» **TEXT EXCERPT**
--------------------------------
Confessions of a Recovering Racist

In June 2015, members of our church joined with Christians all over the world to lament the murders of nine precious brothers and sisters in Charleston, South Carolina.  We prayed together:

We stand with our sisters
We stand with our brothers
We stand with our families
We stand to bear their burdens in Jesus’ name

And this past week, we dedicated time to lament the ridiculous actions of white “supremacists” (a term I hate, since there is no such thing as the supremacy of any race) in Charlottesville, Virginia. Again we prayed, again we vowed to stand with our brothers and sisters.

In the wake of such tragedies, it’s easy for me to get on my high horse and rage against the evil of racism, to decry the lack of justice in the world, to insist that something be done.

But as I’ve thought deeply about the events of these days, I realize that for the most part, any raging I would do is really a cover for the real something that still needs to happen in my own heart.

~ ~ ~ ~ ~ ~

I came by my racism honestly.

I was born in Memphis, Tennessee in the 1960’s.  Memphis was well on the way to being racially integrated before I arrived on the scene, so I didn’t know that Candace, my dark-skinned friend in Miss Haywood’s first grade class, would not have been allowed in my classroom just a few years earlier.  I didn’t know that Mrs. Bell wouldn’t have been allowed to be my second-grade teacher. I didn’t know about the April 1968 shooting at the Lorraine Motel. I knew that the Safety Patrol at my school conducted riot drills along with fire drills, but I didn’t know why.

My parents did know all about those issues, and when the authorities in Memphis decided to further enact school integration by busing students, they joined thousands of others in what’s now called “white flight.” We moved out to a neighboring county, well away from the jurisdiction of the Memphis City Schools.

Because, of course, my parents were law-abiding citizens. Had we stayed in Memphis, they would have complied with the law. Laws may change a person’s behavior, and sometimes that’s an important and necessary step. But they don’t change a person’s heart.
--------------------------------
» **TASK A**
From the entries, extract the stretch from the line that contains "This screenshot has" through the line that contains "point(19,94)", keeping every line as it stands, and leave out the pictures.
The text above has no connection to the entries that come next.

» **SUPPLIED DATA**
--------------------------------
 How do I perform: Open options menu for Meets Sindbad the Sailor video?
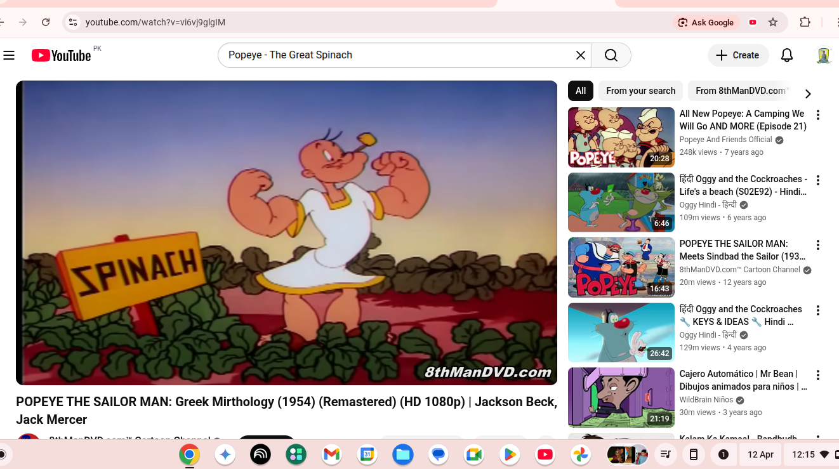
--------------------------------
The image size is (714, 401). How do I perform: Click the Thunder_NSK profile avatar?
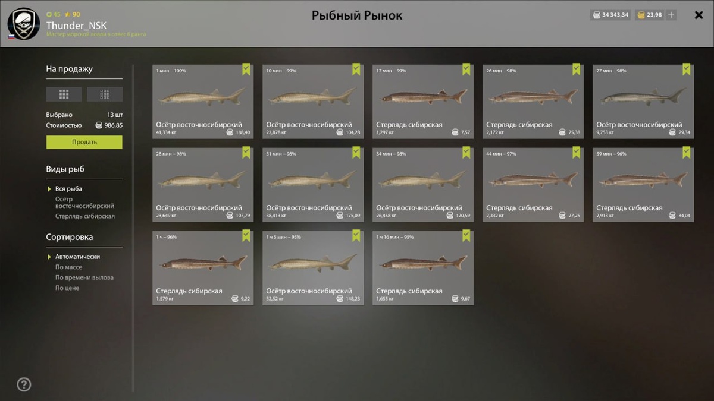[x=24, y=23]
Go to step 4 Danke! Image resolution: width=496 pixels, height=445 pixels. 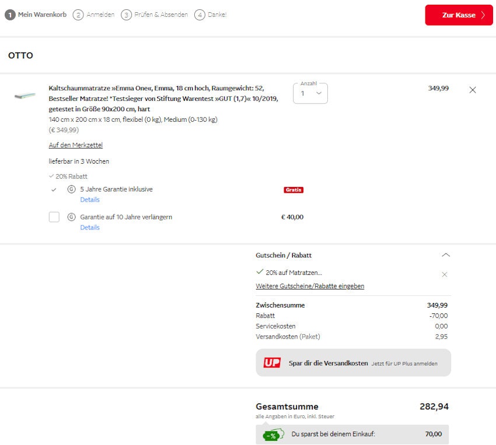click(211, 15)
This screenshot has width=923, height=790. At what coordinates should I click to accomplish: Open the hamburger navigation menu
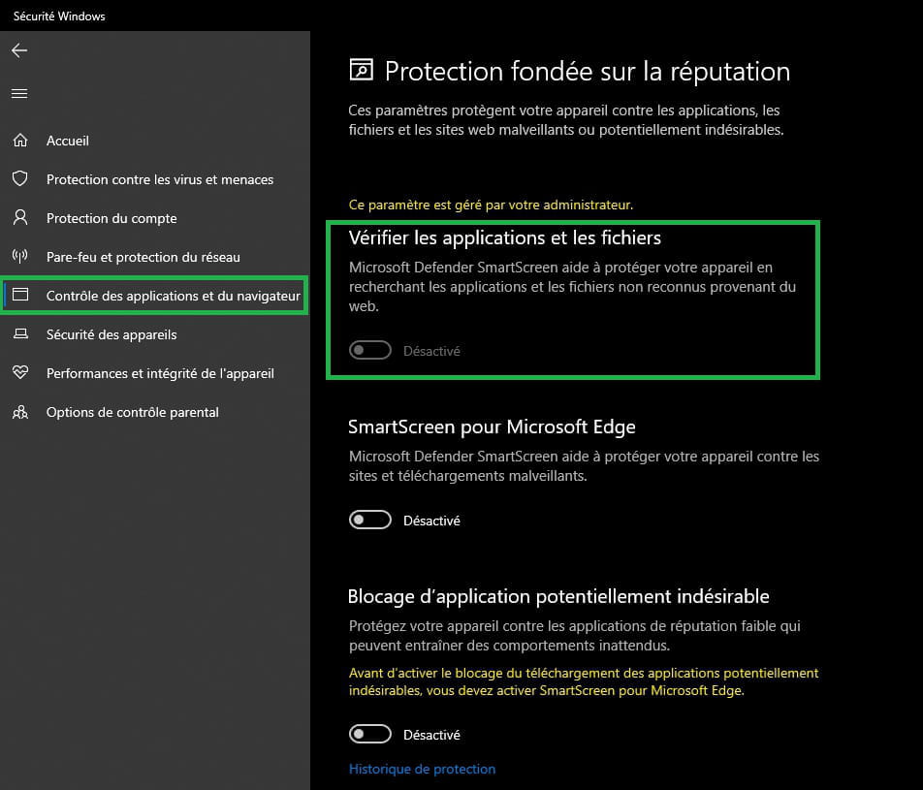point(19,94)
--------------------------------
» **TASK B**
Answer these questions about the essay on racism:
(i) In what city and state was the writer born?
(ii) In what city did the white "supremacists" act, according to the essay?
(iii) Who was the writer's second-grade teacher?

» **FULL RESPONSE A**
This screenshot has width=923, height=790. At what coordinates should I click to accomplish: Open the hamburger navigation menu
point(19,94)

» **FULL RESPONSE B**
(i) Memphis, Tennessee
(ii) Charlottesville, Virginia
(iii) Mrs. Bell